Beim Vergleich der beiden Chipsatzdiagramme fällt auf, dass sich die beiden Produkte in der verwendeten Southbridge gleichen. Das ist keinesfalls unüblich, denn es ermöglicht, bestimmte Komponenten für mehrere Chipsatzkonfigurationen zu verwenden. Bei Intel gibt es drei verschiedene ICH6 Southbridges für die 900-Chipsatzserie, VIA verwendet den VT8237 für K8T800/890 und PT894 Pro. Alle Hersteller verwenden proprietäre Schnittstellen, die innerhalb der eigenen Core-Logic-Produkte kompatibel sind.
ECS macht sich diesen Umstand zu Nutze und stattet das PF88 Extreme mit dem SiS656 aus - so arbeitet die Platine mit P4-Prozessoren bis maximal FSB1066 sowie DDR2-533 zusammen. Einen höheren Speichertakt sieht der Chipsatz zwar vor, jedoch ließ sich dies nicht im BIOS des PF88 Extreme auswählen.

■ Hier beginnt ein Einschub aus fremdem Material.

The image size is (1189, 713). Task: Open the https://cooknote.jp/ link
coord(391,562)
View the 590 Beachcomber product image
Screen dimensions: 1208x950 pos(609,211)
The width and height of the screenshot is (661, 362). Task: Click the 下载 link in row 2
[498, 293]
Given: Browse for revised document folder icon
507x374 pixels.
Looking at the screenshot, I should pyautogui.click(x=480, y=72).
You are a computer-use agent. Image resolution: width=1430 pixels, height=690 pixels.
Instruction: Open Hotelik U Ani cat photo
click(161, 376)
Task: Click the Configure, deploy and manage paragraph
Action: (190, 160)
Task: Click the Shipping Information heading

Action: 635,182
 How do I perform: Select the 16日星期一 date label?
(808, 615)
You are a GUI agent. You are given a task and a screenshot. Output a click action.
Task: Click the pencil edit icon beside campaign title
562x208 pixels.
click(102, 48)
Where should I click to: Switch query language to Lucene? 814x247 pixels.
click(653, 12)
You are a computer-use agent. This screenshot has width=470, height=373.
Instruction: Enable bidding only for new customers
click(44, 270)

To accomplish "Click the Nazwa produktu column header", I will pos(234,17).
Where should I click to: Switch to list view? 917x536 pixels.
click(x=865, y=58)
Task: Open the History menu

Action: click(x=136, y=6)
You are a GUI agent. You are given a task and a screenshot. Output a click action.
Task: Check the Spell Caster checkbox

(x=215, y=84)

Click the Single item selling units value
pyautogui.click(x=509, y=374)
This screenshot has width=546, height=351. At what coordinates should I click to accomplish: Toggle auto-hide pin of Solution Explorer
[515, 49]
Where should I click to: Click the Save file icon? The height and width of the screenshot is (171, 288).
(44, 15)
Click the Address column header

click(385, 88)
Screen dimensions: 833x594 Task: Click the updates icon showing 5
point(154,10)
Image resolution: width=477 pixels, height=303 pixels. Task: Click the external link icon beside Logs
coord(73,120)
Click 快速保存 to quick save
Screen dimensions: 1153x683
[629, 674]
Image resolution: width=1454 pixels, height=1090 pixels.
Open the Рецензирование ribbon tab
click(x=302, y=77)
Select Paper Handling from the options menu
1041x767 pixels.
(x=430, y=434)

Die Wahl fiel vermutlich nicht ganz zufällig auf die SiS-Chipsätze, denn bis heute ist SiS der einzige Hersteller, der lediglich mit Treibern für den Speichercontroller bzw. RAID sowie den AGP auskommt. Selbst für den SiS656 und PCI Express werden keine Treiber benötigt. Aufgrund der sich nicht ändernden Southbridge sollte sich ein SiS-Windows-Installation daher immer von einem Pentium-4-System auf einen Athlon mitnehmen lassen - ohne Notwendigkeit einer Neuinstallation.